After the 1745 Jacobite Rising, however, the British government sought to assimilate the Highlands by crushing the clan system and removing all vestiges of Scottish culture. One of the ways it attempted to do this was by passing legislation that banned all forms of traditional Scottish dress. The Dress Act, passed in 1746, remained in effect until 1782, after kilts and tartans had fallen out of use as daily dress. Around that time, leading Lowland Romantics were idealizing the "primitive" Highlanders, people that had once been feared. The Highland Society of London, which was founded in 1778 "for relieving distressed Highlanders at a distance from their native homes [and] for preserving the antiquities and rescuing from oblivion the valuable remains of Celtic literature," was one such Romantic organization, and its efforts were instrumental to lifting the Dress Act. As such ideas flourished, the kilt, along with other features of Gaelic culture, became a piece of romantic nostalgia after the Jacobitism with which it was identified ceased to be a real danger to the establishment.
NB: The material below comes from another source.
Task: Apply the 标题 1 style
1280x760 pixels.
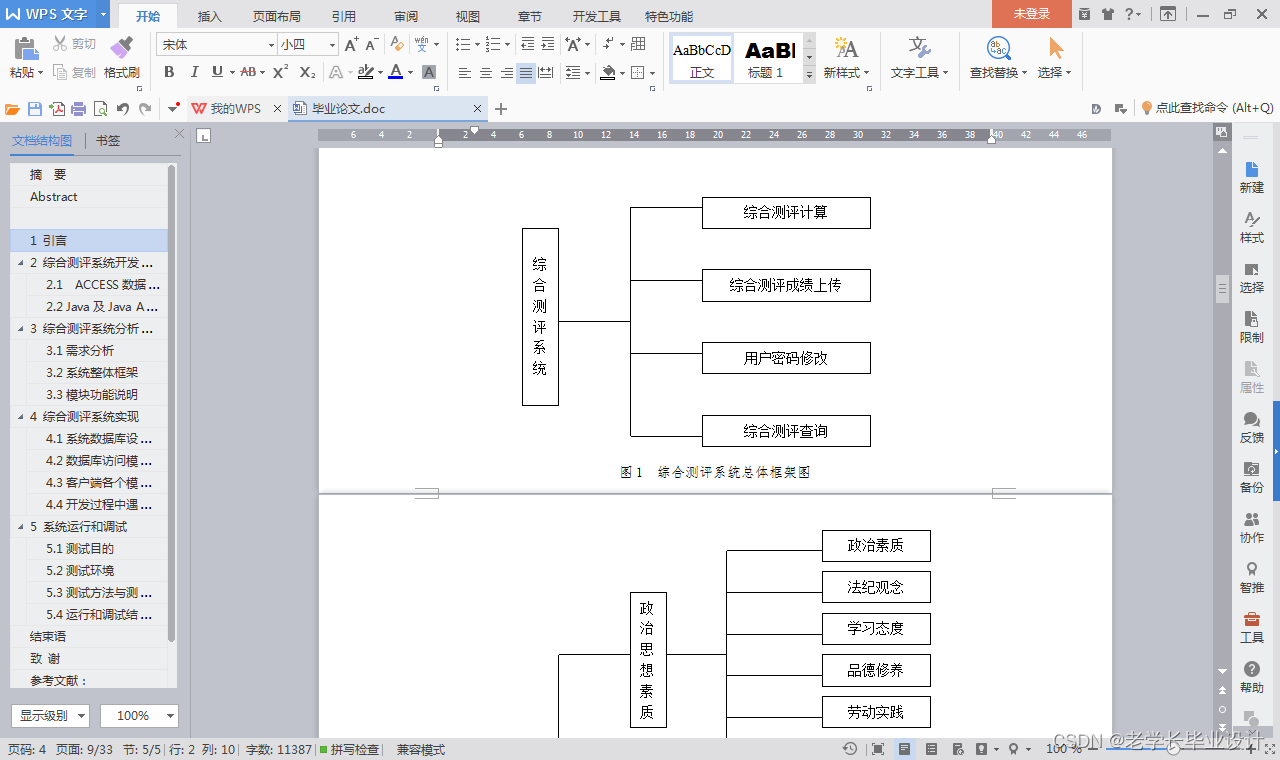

The first modern kilt as it is known today appeared in 1792. In the possession of the Scottish Tartans Authority, this modern kilt was not folded, but rather had pleats sewn into it. This article of clothing could now be donned with greater speed; such a development widened its appeal among the Scottish regiments serving in the British Army. (Highland regiments had been donning the belted plaid as their military uniforms since the seventeenth century, and had been exempt from the Dress Act. Impressed by their fierceness, the British government employed many Highland regiments in the Royal army in the aftermath of the Jacobite defeat.) The tailored military kilt passed to the civilian market during the early nineteenth century.
It finally became a symbol of Scottish national identity with the pageantry of King George IV's 1822 visit to Scotland. Orchestrated by Sir Walter Scott in conjunction with the Highland Society of London, the balls and banquets at which the king was the guest of honour established new traditions such as clan identification by tartan. (Prior to this, tartans were identified with regions rather than specific clans.) As images of the king decked out in spectacular Highland garb circulated, the kilt's appeal widened. Identified as an emblem of Scottish culture by antiquarians and romantics, the kilt had become a vital part of the Scottish national identity by the mid-nineteenth century. It has remained popular ever since.